In signatureFragmentsthere is the actual message as a tried string. In Devnet Tangle Explorer you can then view the message as text or JSON.

The two transactions validated by our transaction can be found as trunkTransactionand branchTransaction. Devnet Tangle Explorer makes it easy to visualize this relationship. Here is the transaction that validated our transaction.

Value transactions

In a value transaction, IOTAs, called tokens, are now transferred from one owner to another.
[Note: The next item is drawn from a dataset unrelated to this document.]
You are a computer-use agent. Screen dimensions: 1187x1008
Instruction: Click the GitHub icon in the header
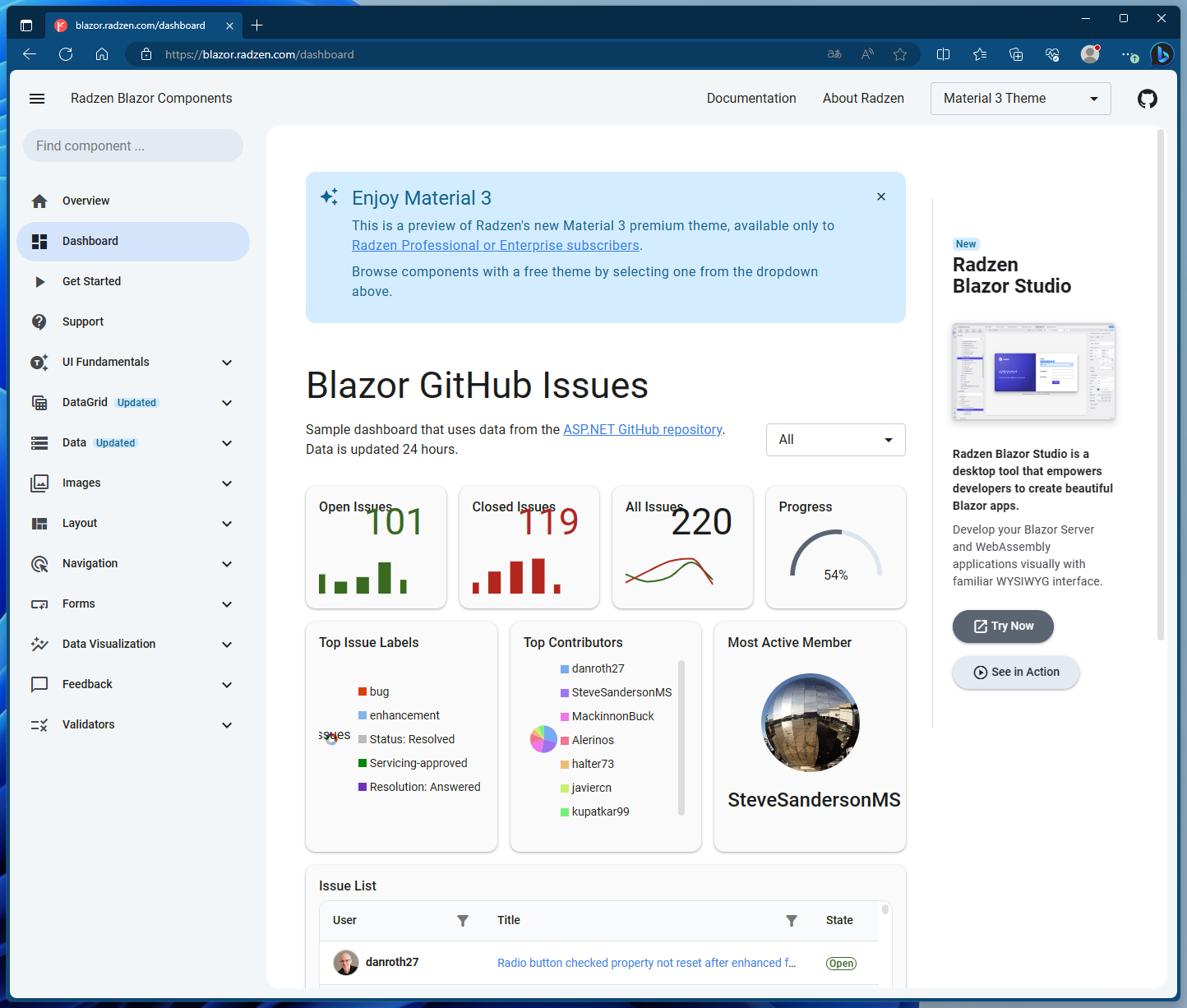click(x=1148, y=98)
The condition is that I create a second seed with an address to make a corresponding transfer. Furthermore, it is necessary to obtain a token. For this purpose, a service is offered that issues appropriate tokens for the devnet.

A token is obtained by entering a generated address on the page https://faucet.devnet.iota.org . The receipt can then be checked again in the Devnet Tangle Explorer. The figure now shows a balance of 1.000i.

A key difference to the non-value transaction is the need to provide the transfer inputs. These are the transactions that have credits to transfer from.

The following example should make the whole thing a little clearer.

We would like to perform a transfer of 1i from person A to person B.



Balance / balance = 2.000i



Balance / Credit = 1.000i

The following methods should be executed in the given order:

1. Define transfer for person A transfers person B 2i

Transfer transaction = new Transfer(address, value, message, tag); transfers.add(transaction);

For addressis the recipient address, so the address is person B and that valueis 2 The entries for messagetagyou can set arbitrarily.

2. Now you have to determine the credit of Person A, from which “debited” should be.

GetBalancesAndFormatResponse res = iotaAPIClient.getInputs(seed, security, 0, 1, 1);inputs= res.getInputs();

For this, the seedperson A’s must be used. It searches for all addresses of the corresponding security level. The result is then passed as inputsin the sendTransfermethod.

3. Trigger transfer

SendTransferResponse str = iotaAPIClient.sendTransfer(seed, security, depth, minWeightMagnitude, transfers, inputs, remainderAddress, validateInputs, validateInputAddresses, tips);

After the transfer has been executed, the response contains a bundle of transactions that were necessary to complete the transfer.

In Tangle Explorer you can find the bundle via BundleID.


Figure 5 now shows both the input and output transactions.

From here you can then look at the individual transactions of the bundle in more detail. The first transaction (index 0) shows that person B has received 2i. The address of the “recipient address” of person B is entered here.

Now, if person B looks at the transactions for his address, she sees that the balance is now 1002i.

The three further transactions relate to the address of person A and are found there again. Here we see in the first entry the remote “old” credit and in the third line the “new” credit. Line two is the transaction with the second part of the signature.

In the third of the blog series we are dedicated to the distributed ledger technology hashgraph.